Esta coisa – o capital, trabalho morto – surge com força consciente, mesmo em
sua inconsciência. É o poder para determinar as relações, desde a própria
produção, que institui e constitui a formação social capitalista. Há, aqui, a
inversão fetichista da produção: o objeto torna-se sujeito, determina as
relações; os indivíduos, isolada ou coletivamente, são momentos coisificados
dentro do processo. Estes indivíduos são determinados pelo movimento autônomo
do objeto, aquele do qual fazem parte na produção. Desse modo, partindo da
combinação social que tem o capital como sujeito, “a desapropriação do poder
produtivo do trabalhador ocorre no próprio processo de produção” (NEGT &
KLUGE, 1999, p. 104).
Assim
sendo, o capital, como “potência econômica da sociedade
burguesa, potência que domina tudo” (MARX, 1993, p. 107), aparece no processo de trabalho de acordo com suas
relações específicas. Não somente como material e meio de trabalho, aos quais
pertence o trabalho e incorporando a si mais trabalho para a valorização do
próprio capital. Juntamente à anexação do trabalho, o capital absorve as
combinações sociais daí surgidas. Tais combinações, tanto objetivas quanto
subjetivas, expropriadas do trabalhador individual e coletivo, desenvolvem-se
como forças estranhas que dominam o trabalhador. Estas forças são propriedade
imanente do capital. O conjunto deste movimento surge como um processo social
específico. Os fins particulares dos indivíduos e suas vontades conscientes
estão subsumidos à totalidade do processo. Este aparece, em sua efetiva
objetividade, como natural. Mesmo que a produção social surja da interação
entre indivíduos supostamente conscientes, ela não os pertence. E esta mesma
interação produz um poder social combinado, estranho, independente e situado
para além das consciências e poderes individuais e combinados dos Homens. Dessa
forma, o capital adquire objetividade auto-determinada, transformando-se em
sujeito na medida em que configura mais sua coisidade, por ter incorporado o
trabalho e as determinações sociais como seus momentos. Sua forma de
existência, neste sentido, é de uma autonomia efetiva face aos indivíduos. É no
processo produtivo alienado que o capital a adquire. Oskar Negt e Alexander
Kluge, no texto O trabalhador total, criado pelo capital com força de realidade, mas que é
falso, mostram que esse poder do
capital engendra-se no ato da produção. Segundo o texto:
O capital, à medida que subtrai da força de trabalho socialmente
produtiva uma das sínteses que partem dele, institui uma combinação, com poder
de realidade, da força de trabalho social. O capital não incorpora apenas o
trabalho social, portanto, mas também as combinações sociais da força de
trabalho, que se acumulam diante do trabalhador individual sob a forma de poderes
sociais. (NEGT & KLUGE, 1999, pp. 104-5).
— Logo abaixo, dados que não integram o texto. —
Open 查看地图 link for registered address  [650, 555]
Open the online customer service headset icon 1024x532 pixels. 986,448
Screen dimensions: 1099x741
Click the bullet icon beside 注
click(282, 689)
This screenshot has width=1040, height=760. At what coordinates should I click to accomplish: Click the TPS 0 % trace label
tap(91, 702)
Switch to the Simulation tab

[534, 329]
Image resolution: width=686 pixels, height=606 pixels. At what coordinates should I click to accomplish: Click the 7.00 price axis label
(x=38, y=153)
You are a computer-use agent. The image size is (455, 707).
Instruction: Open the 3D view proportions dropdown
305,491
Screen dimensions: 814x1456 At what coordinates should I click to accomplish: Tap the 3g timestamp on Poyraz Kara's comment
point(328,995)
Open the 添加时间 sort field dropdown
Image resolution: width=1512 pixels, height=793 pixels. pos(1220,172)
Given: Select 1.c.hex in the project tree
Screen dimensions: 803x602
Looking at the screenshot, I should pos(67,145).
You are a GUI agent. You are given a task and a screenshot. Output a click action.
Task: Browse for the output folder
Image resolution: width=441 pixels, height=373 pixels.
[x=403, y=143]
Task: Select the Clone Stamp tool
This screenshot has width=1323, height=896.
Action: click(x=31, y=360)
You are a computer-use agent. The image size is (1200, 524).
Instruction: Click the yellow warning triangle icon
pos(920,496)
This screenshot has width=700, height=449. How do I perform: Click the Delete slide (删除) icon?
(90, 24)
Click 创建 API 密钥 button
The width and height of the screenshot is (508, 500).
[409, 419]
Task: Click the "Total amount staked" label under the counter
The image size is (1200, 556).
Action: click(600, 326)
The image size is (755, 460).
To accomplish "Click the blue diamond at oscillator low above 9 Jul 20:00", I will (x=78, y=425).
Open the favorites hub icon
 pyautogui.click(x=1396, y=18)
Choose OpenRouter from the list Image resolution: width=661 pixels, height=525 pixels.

É o capital em si e para si que possui realidade e
determina todos os momentos da totalidade social a partir da produção alienada.
Desse modo, o fetiche da mercadoria, aquele objeto que aparece como sujeito após
seu desligamento dos produtores, é somente a aparência, a superfície do
processo produtivo fetichizado. Não é o produto acabado que se mostra alheio
aos indivíduos, assim como a alienação não ocorre após a produção, relativo ao
objeto pronto e exteriorizado. É, antes, o processo produtivo que coordena a si
mesmo e independe totalmente das vontades e poderes individuais. Assim, o
processo produtivo do capital é movimentado por si, em sua plena autonomia.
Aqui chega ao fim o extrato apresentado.